### [EXERCISE OBJECTIVE]
Repeat all entries word for word; skip images.

Dataset entries

.....

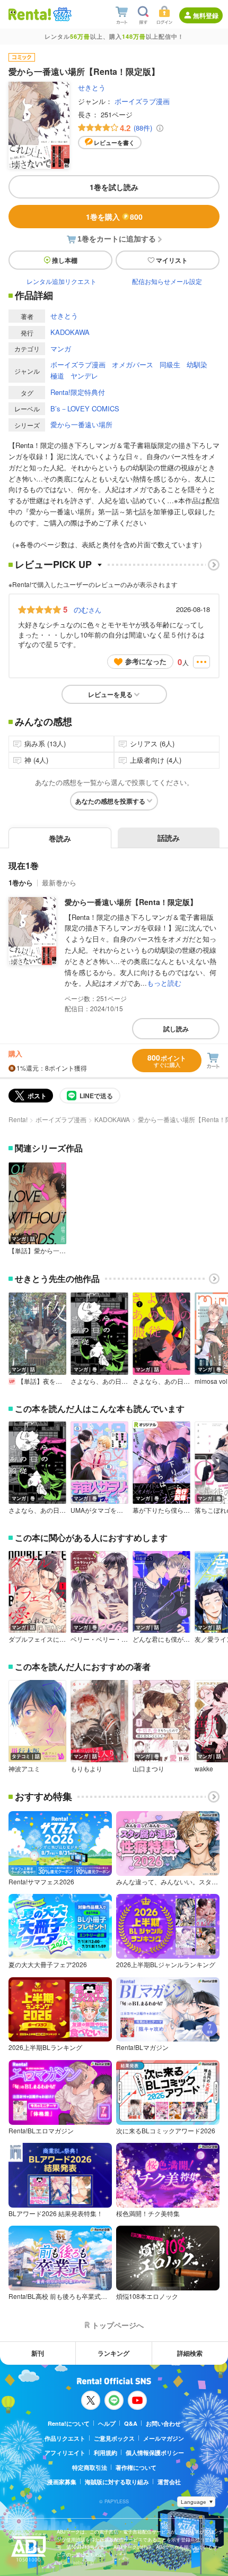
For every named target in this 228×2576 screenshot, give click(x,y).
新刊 (37, 2353)
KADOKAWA (70, 332)
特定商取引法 (89, 2467)
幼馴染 (197, 364)
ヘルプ (107, 2423)
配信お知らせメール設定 (167, 281)
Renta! (18, 1119)
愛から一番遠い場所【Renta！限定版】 (131, 902)
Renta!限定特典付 (77, 392)
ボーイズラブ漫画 (142, 101)
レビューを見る (110, 694)
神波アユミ (24, 1768)
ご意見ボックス (114, 2438)
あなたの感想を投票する (110, 801)
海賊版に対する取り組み (117, 2482)
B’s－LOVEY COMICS (84, 408)
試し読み (176, 1028)
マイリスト (172, 260)
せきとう (92, 87)
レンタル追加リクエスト (62, 281)
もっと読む (164, 983)
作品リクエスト (65, 2438)
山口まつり (148, 1768)
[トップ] (29, 14)
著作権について (136, 2467)
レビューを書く (114, 143)
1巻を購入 (114, 216)
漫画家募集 (61, 2482)
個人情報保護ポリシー (155, 2453)
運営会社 (169, 2482)
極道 (57, 376)
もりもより (86, 1768)
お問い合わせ (163, 2423)
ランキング (113, 2353)
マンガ (60, 348)
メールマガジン (163, 2438)
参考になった (145, 661)
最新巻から (59, 882)
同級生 (170, 364)
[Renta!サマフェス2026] (61, 14)
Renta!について (69, 2423)
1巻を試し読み (114, 187)
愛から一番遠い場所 (81, 424)
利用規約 (105, 2453)
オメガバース (132, 364)
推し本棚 (64, 260)
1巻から (20, 882)
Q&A (130, 2423)
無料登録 (205, 15)
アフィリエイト (65, 2453)
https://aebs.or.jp (75, 2562)
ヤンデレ (84, 376)
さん (87, 609)
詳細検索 (190, 2353)
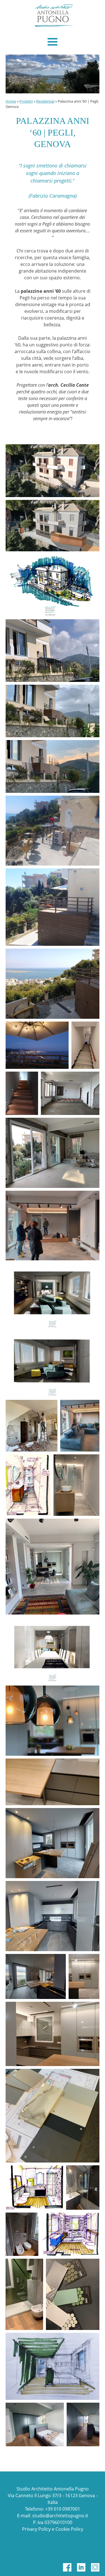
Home (11, 101)
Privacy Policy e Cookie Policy (52, 2529)
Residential (45, 101)
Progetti (26, 101)
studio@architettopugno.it (60, 2516)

.....

### [RESULT]
For every named target in this 228×2576 screenshot, give click(x,y).
新刊 (37, 2353)
KADOKAWA (70, 332)
特定商取引法 (89, 2467)
幼馴染 (197, 364)
ヘルプ (107, 2423)
配信お知らせメール設定 (167, 281)
Renta! (18, 1119)
愛から一番遠い場所【Renta！限定版】 (131, 902)
Renta!限定特典付 (77, 392)
ボーイズラブ漫画 (142, 101)
レビューを見る (110, 694)
神波アユミ (24, 1768)
ご意見ボックス (114, 2438)
あなたの感想を投票する (110, 801)
海賊版に対する取り組み (117, 2482)
B’s－LOVEY COMICS (84, 408)
試し読み (176, 1028)
マイリスト (172, 260)
せきとう (92, 87)
レンタル追加リクエスト (62, 281)
もっと読む (164, 983)
作品リクエスト (65, 2438)
山口まつり (148, 1768)
[トップ] (29, 14)
著作権について (136, 2467)
レビューを書く (114, 143)
1巻を購入 (114, 216)
漫画家募集 (61, 2482)
個人情報保護ポリシー (155, 2453)
運営会社 (169, 2482)
極道 (57, 376)
もりもより (86, 1768)
お問い合わせ (163, 2423)
ランキング (113, 2353)
マンガ (60, 348)
メールマガジン (163, 2438)
参考になった (145, 661)
最新巻から (59, 882)
同級生 (170, 364)
[Renta!サマフェス2026] (61, 14)
Renta!について (69, 2423)
1巻を試し読み (114, 187)
愛から一番遠い場所 (81, 424)
利用規約 (105, 2453)
オメガバース (132, 364)
推し本棚 (64, 260)
1巻から (20, 882)
Q&A (130, 2423)
無料登録 (205, 15)
アフィリエイト (65, 2453)
https://aebs.or.jp (75, 2562)
ヤンデレ (84, 376)
さん (87, 609)
詳細検索 (190, 2353)
Home (11, 101)
Privacy Policy e Cookie Policy (52, 2529)
Residential (45, 101)
Progetti (26, 101)
studio@architettopugno.it (60, 2516)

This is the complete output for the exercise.